Add a best-in-class dividend yield and solid fundamentals to the mix and you have a long-term winner in Royal Dutch Shell. 

Still not making any more land

Rich Duprey (Home Depot): Although questions remain about how healthy the U.S. housing market is, it doesn’t look as though it’s in imminent danger of stalling or falling, with analysts expecting new home sales to rise 1% and prices to rise 3.4%. The Federal Reserve has also sounded hesitant about raising rates as aggressively as it had been, which bodes well for more stability in real estate.

With that backdrop, Home Depot looks like a good bet for the coming year, but more importantly, it appears to be an investment you can hold for 20 years or more. Despite the ups and downs in the marketplace, homeowners and homebuyers will continue to turn to the do-it-yourself warehouse, as will professional contractors.

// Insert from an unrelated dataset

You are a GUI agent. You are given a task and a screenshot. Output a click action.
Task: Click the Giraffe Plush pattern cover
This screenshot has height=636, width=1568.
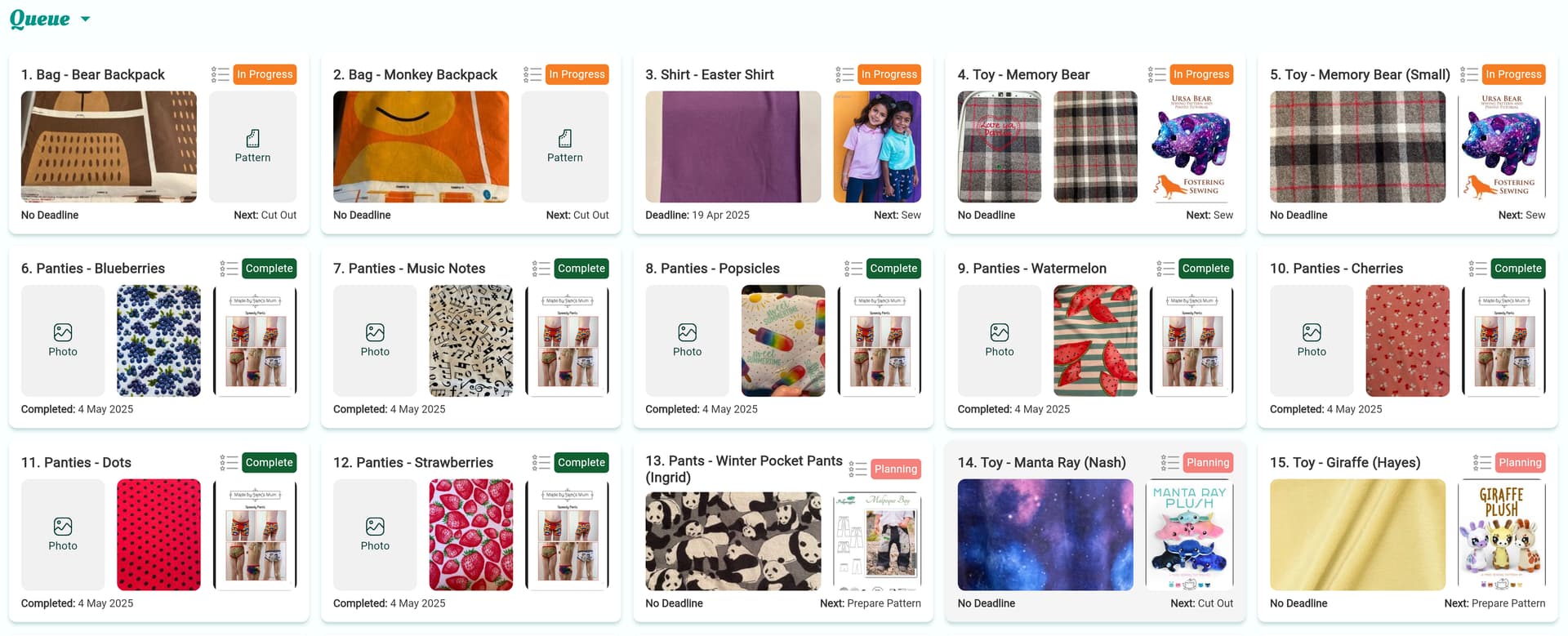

The Big Orange retailer has widened the gap between itself and principal rival Lowe’s, and through continued investments in its digital platforms as well as its stores, Home Depot is better than a steady-state stock. That has some believing it could even become an important dividend stock.

Home Depot has increased its payout to investors for nine consecutive years, and with earnings due out in the next week, it could make it 10 in a row, as well as maintain the hefty increases in the dividend that investors have come to enjoy.

Shares of the home improvement leader trade at a reasonable 20 times trailing earnings and 18 times this year’s estimates, with the dividend currently yielding 2.1%. That makes it a fair level at which to buy, and in 20 years’ time, investors will likely find they have constructed a winning portfolio with Home Depot as its foundation.